В одиночестве Дмитрий вспоминал свою недавнюю поездку домой. В Висиме рассказывали о новоявленных окрестных богатеях, которые напирают всей своей первобытной силой, трясут «горные гнезда», в Екатеринбурге и Тагиле управляющих ставят ни во что. Ломалась старая заводская жизнь, и наперед вылезал некто с веселым, разбойным лицом и ухватистыми руками.
Исписывая листы романа «Семья Бахаревых», Дмитрий «поручал» своему Батманову рассудить новые времена. И революционный герой опасался той революции, которую могут провернуть для своих надобностей новоявленные дельцы. И все же авторское неудовольствие оставалось: роман с кипением высоких слов был сам по себе, а «низменная» жизнь проходила своим чередом.
Как-то Серебренников зазвал земляков. На вечеринке, затеянной по случаю приезда гостьи, Евгении Солониной, собралось порядочно народа. Недавно прибывшая из Екатеринбурга, следуя призыву Писарева изучать естественные науки, Солонина поступила на четырехгодичные курсы ученых акушерок. Это была красивая, чисто русского типа девушка высокой стати, с темно-каштановыми волосами, заплетенными в толстую длинную косу, с белым лицом, которое часто озарялось обаятельной и приветливой улыбкой. Близкие называли ее Веночкой, и это ласковое имя шло к ней. Дмитрия, правда, немного смутила мужская решительность ее слов, немного не соответствующая виду красавицы, полной здоровья и внутреннего покоя. Ему приходилось встречаться с курсистками, которые были скромны и неприметны. Одна из них жила в их доме, и они часто встречались. Это была «серенькая» девушка. И волосы, и глаза, и платье — все у нее было какого-то невзрачного цвета. Словно мышонок, целыми днями она тихо просиживала в своей маленькой комнатушке. Хозяйка неотступно выслеживала ее на предмет «мужчины» (как же, курсистка — и без мужчины!), но даже тщательные ее наблюдения ни к чему не привели.

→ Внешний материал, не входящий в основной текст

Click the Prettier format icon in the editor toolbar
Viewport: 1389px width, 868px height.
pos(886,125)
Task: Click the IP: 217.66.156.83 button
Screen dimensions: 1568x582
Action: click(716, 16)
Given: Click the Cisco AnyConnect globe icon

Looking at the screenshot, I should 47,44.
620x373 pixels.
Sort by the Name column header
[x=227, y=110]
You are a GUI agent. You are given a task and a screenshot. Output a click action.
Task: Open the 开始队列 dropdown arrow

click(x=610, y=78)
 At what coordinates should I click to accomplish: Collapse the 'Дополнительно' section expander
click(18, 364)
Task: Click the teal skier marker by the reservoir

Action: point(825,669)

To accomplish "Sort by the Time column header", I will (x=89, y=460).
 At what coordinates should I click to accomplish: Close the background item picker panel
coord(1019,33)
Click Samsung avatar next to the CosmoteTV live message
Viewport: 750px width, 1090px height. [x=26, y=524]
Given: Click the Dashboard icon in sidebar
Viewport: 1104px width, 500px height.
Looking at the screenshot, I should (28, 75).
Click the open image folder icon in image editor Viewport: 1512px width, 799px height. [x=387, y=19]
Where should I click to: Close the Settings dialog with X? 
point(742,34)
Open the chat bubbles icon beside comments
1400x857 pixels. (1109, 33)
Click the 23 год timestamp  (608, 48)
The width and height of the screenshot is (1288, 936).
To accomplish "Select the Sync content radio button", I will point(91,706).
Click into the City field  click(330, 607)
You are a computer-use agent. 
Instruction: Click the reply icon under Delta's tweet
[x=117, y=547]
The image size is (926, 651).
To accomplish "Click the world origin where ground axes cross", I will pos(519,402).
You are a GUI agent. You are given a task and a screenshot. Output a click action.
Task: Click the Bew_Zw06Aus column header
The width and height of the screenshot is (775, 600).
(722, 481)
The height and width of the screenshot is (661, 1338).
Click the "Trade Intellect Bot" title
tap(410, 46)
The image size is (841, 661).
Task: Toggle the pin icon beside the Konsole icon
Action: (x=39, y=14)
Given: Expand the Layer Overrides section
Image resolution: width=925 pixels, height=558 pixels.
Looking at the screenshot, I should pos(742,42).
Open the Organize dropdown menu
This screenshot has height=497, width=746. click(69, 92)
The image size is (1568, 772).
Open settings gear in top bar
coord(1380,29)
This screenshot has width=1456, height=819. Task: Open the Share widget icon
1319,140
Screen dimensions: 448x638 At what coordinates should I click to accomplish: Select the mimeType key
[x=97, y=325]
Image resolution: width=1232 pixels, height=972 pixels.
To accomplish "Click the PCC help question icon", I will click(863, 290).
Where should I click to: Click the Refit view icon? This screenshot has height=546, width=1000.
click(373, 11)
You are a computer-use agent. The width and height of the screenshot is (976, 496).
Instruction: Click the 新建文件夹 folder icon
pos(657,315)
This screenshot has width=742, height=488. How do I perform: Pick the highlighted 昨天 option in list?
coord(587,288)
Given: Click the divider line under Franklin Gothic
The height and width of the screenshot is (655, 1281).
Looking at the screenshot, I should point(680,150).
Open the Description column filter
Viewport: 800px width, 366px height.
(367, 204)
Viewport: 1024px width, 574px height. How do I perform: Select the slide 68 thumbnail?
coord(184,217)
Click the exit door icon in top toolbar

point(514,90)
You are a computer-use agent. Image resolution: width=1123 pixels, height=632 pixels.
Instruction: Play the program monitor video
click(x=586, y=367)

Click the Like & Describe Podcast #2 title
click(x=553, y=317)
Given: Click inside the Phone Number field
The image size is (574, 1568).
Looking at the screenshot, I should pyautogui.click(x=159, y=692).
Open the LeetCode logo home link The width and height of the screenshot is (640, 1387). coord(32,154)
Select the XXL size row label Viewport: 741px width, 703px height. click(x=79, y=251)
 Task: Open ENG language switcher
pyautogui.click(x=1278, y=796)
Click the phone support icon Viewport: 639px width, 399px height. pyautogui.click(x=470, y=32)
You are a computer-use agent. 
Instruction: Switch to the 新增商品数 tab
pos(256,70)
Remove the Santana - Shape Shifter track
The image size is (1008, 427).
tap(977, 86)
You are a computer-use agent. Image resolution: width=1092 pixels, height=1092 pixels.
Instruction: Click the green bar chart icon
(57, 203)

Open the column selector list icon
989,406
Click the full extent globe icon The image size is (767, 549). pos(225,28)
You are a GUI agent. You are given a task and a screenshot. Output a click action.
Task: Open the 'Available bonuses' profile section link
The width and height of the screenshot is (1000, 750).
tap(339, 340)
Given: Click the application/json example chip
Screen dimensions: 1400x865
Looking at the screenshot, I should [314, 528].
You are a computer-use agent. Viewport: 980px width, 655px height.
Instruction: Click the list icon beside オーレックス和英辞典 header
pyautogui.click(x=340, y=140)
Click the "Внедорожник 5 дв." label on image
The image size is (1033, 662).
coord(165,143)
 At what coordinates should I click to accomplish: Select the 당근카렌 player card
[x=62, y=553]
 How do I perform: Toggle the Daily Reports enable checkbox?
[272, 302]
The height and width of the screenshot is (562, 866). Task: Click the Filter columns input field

Через много лет в письме к сестре Дмитрий Наркисович, рассказывая о «гоголевском» заседании Общества любителей российской словесности, среди блестящей публики особо выделит «тощие фигурки курсисток» и с пронзительной сердечностью напишет о них: «Публики было видимо-невидимо: профессора, артисты, предержащие власти, студенты и «дамы, дамы без конца», московские дамы, жирные до неистовства, бойкие, нахальные и, говоря между нами, глупые в достаточной мере. Тут же мелькали тощие фигурки курсисток, точно монашенки. Особенно одна — такая худенькая, зеленая, сгорбленная… Много таких, и у меня каждый раз сердце болит за этих девушек, «взыскующих града» среди откормленных жирных и счастливых своей глупостью свиней».